■ **TASK DESCRIPTION**:
Among the entries below, only the lines starting at the one with "Task: Click Net" and ending at the one with "720x2255 pixels.", both included, are to be printed exactly.

■ **Stored data**:
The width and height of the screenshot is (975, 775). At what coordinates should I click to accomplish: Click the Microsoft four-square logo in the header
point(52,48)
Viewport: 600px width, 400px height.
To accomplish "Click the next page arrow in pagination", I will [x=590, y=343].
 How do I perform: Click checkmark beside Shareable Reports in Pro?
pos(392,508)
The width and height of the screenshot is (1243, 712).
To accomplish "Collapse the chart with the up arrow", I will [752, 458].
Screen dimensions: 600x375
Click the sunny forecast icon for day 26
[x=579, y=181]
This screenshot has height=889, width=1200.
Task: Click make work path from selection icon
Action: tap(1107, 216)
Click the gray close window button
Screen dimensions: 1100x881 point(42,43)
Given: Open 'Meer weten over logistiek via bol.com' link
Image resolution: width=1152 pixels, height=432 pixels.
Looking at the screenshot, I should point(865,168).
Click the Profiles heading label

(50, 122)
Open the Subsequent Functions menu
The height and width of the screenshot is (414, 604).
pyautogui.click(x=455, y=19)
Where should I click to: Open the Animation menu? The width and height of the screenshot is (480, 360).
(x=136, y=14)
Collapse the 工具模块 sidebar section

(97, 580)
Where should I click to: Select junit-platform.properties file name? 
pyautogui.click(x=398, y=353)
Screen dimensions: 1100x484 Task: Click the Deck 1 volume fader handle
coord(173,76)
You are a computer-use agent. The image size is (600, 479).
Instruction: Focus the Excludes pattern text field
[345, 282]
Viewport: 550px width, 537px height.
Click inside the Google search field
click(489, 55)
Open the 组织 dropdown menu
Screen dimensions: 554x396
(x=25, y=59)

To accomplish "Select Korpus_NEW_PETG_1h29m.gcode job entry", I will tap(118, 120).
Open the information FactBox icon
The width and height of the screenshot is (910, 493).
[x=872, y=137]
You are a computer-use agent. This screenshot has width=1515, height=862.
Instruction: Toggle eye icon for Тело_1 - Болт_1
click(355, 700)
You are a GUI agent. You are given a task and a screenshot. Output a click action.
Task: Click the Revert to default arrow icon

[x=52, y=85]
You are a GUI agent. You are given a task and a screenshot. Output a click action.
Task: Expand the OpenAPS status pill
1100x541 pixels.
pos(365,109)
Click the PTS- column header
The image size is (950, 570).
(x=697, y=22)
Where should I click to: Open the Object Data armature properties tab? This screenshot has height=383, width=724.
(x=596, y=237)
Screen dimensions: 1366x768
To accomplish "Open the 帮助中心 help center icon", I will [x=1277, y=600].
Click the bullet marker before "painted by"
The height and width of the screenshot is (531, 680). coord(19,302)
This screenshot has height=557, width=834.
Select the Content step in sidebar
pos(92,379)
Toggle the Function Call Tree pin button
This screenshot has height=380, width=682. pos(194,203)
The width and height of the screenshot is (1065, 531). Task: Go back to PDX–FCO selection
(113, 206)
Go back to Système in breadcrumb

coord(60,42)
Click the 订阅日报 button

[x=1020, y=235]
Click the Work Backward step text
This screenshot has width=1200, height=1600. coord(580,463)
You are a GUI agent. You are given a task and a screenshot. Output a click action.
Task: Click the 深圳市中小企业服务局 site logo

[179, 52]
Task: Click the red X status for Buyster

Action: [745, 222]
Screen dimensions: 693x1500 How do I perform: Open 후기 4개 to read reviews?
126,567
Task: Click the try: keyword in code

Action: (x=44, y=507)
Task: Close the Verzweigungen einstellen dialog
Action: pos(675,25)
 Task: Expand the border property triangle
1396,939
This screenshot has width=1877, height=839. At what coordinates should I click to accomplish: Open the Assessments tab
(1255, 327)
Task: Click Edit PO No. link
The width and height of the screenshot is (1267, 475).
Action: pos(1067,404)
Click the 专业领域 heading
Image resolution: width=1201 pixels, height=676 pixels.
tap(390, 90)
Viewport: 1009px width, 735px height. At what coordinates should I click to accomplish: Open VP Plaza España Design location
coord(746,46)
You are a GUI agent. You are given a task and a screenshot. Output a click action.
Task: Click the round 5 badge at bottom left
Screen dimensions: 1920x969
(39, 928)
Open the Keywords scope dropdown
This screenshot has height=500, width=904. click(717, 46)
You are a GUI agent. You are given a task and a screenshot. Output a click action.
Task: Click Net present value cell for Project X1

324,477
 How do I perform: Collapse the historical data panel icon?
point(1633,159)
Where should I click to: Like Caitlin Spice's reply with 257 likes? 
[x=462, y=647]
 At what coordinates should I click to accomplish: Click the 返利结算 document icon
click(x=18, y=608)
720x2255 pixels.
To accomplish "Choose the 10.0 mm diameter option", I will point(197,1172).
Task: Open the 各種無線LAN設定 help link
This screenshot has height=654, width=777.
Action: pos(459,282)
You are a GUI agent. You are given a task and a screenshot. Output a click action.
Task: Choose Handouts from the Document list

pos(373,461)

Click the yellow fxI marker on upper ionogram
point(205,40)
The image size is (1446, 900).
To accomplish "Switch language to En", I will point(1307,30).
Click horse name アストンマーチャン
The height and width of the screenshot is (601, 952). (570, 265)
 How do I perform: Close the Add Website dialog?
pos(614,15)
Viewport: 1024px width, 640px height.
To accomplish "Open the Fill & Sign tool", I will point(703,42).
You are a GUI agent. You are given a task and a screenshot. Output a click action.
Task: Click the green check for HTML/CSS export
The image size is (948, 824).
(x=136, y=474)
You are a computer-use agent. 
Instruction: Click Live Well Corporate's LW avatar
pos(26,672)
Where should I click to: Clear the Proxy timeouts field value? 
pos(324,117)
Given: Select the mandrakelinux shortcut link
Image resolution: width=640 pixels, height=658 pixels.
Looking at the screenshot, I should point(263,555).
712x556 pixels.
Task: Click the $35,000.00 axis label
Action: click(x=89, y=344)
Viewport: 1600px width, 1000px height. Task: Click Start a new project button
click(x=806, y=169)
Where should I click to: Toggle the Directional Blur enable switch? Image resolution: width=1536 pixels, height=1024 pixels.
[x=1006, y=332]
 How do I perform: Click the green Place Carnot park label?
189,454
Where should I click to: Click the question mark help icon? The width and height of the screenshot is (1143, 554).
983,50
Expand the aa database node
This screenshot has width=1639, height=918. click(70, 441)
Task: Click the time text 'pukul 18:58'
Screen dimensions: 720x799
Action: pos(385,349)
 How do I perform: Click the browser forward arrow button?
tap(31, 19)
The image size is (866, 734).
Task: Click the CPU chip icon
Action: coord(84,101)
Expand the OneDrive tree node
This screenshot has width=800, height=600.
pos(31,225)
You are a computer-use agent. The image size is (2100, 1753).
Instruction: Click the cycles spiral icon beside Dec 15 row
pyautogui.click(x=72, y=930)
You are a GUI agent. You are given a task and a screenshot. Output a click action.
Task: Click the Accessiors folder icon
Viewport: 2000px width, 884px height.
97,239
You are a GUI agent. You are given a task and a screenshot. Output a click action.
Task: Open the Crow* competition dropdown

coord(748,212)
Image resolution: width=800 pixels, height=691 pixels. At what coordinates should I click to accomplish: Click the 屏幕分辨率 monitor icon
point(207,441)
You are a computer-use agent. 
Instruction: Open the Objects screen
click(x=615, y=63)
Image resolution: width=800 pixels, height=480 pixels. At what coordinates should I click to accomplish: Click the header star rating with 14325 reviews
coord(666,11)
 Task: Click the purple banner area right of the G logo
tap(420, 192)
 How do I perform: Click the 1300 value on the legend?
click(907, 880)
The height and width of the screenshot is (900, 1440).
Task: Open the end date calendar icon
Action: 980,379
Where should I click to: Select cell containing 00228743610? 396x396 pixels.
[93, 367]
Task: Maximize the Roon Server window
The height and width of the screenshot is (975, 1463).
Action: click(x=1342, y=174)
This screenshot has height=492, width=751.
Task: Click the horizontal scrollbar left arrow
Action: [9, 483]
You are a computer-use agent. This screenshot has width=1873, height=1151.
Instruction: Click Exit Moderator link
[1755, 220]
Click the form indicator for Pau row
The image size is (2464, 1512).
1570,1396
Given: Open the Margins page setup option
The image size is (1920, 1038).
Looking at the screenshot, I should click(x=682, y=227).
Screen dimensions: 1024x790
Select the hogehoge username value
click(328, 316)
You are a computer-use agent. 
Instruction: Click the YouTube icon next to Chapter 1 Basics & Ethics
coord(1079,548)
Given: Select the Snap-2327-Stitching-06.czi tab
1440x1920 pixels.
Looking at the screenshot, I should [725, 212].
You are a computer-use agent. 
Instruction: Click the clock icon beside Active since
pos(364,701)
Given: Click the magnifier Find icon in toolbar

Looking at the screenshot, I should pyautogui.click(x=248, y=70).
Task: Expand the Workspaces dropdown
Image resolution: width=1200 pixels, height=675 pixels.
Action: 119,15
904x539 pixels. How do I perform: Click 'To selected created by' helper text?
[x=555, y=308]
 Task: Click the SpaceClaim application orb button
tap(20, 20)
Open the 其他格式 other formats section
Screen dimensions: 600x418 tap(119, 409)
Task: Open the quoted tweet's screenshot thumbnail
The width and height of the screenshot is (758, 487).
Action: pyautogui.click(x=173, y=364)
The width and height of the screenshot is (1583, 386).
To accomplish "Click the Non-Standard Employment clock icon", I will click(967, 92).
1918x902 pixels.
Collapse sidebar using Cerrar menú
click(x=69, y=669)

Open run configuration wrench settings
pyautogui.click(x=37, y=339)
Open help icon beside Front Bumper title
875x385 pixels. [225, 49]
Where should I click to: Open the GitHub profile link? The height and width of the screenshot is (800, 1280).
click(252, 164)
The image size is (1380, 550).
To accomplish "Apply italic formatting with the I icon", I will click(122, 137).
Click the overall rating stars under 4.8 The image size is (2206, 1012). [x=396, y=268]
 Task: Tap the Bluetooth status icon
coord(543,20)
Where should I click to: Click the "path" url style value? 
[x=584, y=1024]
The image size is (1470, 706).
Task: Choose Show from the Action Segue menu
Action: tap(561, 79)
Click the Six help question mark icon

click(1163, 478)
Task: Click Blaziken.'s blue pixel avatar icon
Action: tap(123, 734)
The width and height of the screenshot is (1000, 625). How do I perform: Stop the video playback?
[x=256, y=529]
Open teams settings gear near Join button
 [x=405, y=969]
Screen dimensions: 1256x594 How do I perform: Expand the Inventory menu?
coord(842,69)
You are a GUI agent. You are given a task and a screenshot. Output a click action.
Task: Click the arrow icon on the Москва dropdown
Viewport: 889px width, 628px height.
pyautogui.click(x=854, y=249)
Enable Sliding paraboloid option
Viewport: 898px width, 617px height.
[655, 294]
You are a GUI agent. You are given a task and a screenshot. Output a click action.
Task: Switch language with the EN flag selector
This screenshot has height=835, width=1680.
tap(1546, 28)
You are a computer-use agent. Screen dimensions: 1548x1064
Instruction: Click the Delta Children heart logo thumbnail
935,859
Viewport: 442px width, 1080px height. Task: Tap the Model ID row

■ **YOUR SOLUTION**:
Task: Click Net present value cell for Project X1

324,477
 How do I perform: Collapse the historical data panel icon?
point(1633,159)
Where should I click to: Like Caitlin Spice's reply with 257 likes? 
[x=462, y=647]
 At what coordinates should I click to accomplish: Click the 返利结算 document icon
click(x=18, y=608)
720x2255 pixels.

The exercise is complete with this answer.